Start of Input records

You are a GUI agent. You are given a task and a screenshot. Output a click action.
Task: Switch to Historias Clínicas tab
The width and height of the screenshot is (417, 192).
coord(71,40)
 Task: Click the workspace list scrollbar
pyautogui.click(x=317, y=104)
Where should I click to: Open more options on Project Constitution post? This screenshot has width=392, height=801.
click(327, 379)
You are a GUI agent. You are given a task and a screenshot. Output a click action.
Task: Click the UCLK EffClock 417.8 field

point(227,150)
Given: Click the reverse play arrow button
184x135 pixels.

End of Input records

- Exercise brief:
Respond with an exact reproduction of the lines running from the one that contains "Task: Switch to Historias Clínicas tab" through the end of the material.

- Answer box:
Task: Switch to Historias Clínicas tab
The width and height of the screenshot is (417, 192).
coord(71,40)
 Task: Click the workspace list scrollbar
pyautogui.click(x=317, y=104)
Where should I click to: Open more options on Project Constitution post? This screenshot has width=392, height=801.
click(327, 379)
You are a GUI agent. You are given a task and a screenshot. Output a click action.
Task: Click the UCLK EffClock 417.8 field

point(227,150)
Given: Click the reverse play arrow button
184x135 pixels.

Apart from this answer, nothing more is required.